Because the document was attached to the notice of appeal, it was part of the allegations pled in the notice, and therefore, the Court of Appeals could consider it for the purpose of determining whether the notice was in substantial compliance with the rules. (7) However, as the Court of Appeals properly recognized, the document could not be considered as substantive evidence in support of a point of error. (8) There was, therefore, no evidence in the record of a lack of jurisdiction. And because appellant did not submit the document to the trial court at a time in which the trial court was empowered to take evidence regarding appellant's jurisdictional claim, the Court of Appeals erred in remanding the case for the trial court to consider such evidence. (9)

Because of our disposition of the State's second ground for review, we need not address its first ground. The judgment of the Court of Appeals is reversed, and the judgment of the trial court is affirmed. (10)

KELLER, Presiding Judge

Date delivered: April 30, 2003



1. Ramirez v. State, No. 2-00-378-CR, slip op. (Tex. App.-Fort Worth, November 22, 2000)(unpublished).

2. Ramirez v. State, 63 S.W.3d 471 (Tex. App.-Fort Worth 2001).

3. Ramirez v. State, No. 2-00-378-CR, slip op. at 7 (Tex. App.-Fort Worth, January 10, 2002)(unpublished).

4. Id. at 6.

5. See Tex. R. App. P. 25.2(e); Lopez v. State, 18 S.W.3d 637, 639 (Tex. Crim. App. 2000); Berry v. State, 995 S.W.2d 699, 700 (Tex. Crim. App. 1999).

6. Rule 25.2(e).

7. See Johnson v. State, 84 S.W.3d 658, 660 (Tex. Crim. App. 2002). We express no opinion regarding whether a foreign-language document could ever render a notice of appeal sufficient.

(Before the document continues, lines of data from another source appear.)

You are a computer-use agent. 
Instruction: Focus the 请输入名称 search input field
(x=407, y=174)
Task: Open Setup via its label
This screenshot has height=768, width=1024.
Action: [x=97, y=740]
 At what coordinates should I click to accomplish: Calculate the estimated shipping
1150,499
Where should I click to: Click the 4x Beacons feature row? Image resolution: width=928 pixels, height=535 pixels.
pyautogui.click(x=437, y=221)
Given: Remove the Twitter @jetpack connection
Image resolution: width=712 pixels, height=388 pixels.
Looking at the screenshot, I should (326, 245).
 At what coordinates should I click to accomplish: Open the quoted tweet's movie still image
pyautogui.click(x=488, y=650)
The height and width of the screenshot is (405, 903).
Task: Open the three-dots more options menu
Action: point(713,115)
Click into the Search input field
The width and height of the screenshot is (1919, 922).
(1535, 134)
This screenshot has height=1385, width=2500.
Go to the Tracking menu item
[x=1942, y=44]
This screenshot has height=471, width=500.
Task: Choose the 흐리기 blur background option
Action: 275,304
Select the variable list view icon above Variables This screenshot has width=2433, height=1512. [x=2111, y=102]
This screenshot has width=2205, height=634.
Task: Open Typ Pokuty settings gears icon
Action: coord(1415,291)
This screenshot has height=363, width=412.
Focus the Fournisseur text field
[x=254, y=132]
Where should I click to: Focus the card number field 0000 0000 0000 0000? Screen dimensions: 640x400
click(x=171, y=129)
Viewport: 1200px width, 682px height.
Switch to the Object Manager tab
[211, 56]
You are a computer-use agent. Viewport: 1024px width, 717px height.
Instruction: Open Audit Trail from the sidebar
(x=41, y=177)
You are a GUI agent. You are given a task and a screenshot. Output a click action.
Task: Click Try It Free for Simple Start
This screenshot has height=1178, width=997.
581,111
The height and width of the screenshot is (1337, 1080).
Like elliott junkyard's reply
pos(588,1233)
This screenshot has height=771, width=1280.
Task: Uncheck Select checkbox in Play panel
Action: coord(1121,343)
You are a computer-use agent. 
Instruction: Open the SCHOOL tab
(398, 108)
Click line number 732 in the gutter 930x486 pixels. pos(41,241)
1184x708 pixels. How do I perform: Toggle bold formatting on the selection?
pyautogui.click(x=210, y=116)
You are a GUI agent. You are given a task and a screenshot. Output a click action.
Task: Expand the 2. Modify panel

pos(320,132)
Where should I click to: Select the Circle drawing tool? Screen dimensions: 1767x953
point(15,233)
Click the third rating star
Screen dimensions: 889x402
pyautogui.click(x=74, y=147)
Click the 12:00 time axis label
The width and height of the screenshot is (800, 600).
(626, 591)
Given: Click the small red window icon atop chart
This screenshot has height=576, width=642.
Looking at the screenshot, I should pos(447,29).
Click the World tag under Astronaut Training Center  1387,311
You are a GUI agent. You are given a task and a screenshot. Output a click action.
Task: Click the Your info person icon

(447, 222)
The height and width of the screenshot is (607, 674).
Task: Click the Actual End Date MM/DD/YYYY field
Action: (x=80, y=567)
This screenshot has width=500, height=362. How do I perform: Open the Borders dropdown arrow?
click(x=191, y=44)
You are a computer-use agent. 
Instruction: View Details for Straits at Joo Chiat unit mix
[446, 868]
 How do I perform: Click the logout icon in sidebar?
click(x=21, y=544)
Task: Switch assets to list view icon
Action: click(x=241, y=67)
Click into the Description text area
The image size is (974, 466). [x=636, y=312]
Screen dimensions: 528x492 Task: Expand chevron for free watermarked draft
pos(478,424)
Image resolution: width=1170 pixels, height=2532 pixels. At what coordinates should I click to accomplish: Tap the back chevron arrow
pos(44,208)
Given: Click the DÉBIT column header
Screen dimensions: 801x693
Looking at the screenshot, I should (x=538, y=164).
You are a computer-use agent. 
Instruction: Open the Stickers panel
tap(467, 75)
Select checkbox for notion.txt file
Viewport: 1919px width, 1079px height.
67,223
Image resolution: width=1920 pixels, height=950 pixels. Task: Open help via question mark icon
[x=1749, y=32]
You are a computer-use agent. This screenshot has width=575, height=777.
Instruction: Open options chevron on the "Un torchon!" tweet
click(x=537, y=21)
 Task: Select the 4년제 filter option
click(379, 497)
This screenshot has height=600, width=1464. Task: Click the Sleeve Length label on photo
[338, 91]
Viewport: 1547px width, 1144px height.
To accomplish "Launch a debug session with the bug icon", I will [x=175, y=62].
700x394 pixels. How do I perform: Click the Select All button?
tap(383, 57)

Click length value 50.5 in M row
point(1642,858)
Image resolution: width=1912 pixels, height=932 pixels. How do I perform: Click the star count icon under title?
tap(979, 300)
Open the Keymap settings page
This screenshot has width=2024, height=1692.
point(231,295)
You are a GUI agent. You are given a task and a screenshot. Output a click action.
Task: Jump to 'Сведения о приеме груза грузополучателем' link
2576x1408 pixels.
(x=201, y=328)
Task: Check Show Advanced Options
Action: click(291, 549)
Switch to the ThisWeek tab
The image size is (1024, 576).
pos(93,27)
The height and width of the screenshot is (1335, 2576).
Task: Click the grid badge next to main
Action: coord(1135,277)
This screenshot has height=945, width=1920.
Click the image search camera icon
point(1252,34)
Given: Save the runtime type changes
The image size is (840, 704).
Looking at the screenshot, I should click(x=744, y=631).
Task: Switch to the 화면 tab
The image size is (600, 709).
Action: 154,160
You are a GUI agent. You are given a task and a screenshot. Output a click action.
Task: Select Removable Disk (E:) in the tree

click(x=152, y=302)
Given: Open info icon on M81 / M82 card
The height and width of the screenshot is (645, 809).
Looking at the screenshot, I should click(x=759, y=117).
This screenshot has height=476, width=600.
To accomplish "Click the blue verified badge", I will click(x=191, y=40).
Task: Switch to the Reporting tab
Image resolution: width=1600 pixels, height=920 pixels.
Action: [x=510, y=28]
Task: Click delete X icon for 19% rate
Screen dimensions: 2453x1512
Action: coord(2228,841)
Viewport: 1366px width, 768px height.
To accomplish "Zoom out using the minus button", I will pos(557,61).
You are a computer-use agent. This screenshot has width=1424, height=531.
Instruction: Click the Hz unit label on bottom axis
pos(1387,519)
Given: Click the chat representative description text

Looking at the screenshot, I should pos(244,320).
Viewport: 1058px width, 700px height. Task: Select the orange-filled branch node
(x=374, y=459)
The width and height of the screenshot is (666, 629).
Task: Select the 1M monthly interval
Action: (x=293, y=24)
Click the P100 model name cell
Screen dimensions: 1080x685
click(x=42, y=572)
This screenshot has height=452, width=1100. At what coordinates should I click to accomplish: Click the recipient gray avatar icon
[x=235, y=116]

8. Vargas v. State, 838 S.W.2d 522, 556-557 (Tex. Crim. App. 1992), op. withdrawn and substitute opinion issued, 1992 Tex. Crim. LEXIS 173 (Sept. 16, 1992)(cited paragraph contained in substituted opinion)(appellate court cannot rely on juror information cards to resolve Batson issue when juror information cards were not presented to the trial court for consideration in making its ruling); Pollan v. State, 612 S.W.2d 594, 596 (Tex. Crim. App. 1981)(appellate court cannot consider affidavit that was not introduced at trial).

9. See Farris v. State, 712 S.W.2d 512, 515-516 (Tex. Crim. App. 1986)(appellate record cannot be supplemented with evidence not developed during the proceedings surrounding the defendant's trial; proper avenue for introducing evidence not contained in the trial record is a hearing pursuant to a motion for new trial or an application for writ of habeas corpus); See also Berry, 995 S.W.2d at 702 (Court of Appeals is not empowered to remand for supplementation of the record with fact findings absent affirmative duty possessed by the trial court to make such findings); Solomon v. State, 49 S.W.3d 356, 365 (Tex. Crim. App. 2001)(supplementation rules cannot be used to create a new record; citing Berry and Green v. State, 906 S.W.2d 937 (Tex. Crim. App. 1995)).

10. There are no other points of error to be resolved. In his concurring opinion, Judge Womack contends that, under former Rule 25.2(b)(3)(A), the defendant may not raise a jurisdictional claim on appeal without permission from the trial court. The parties did not brief that issue and we decline to address it here.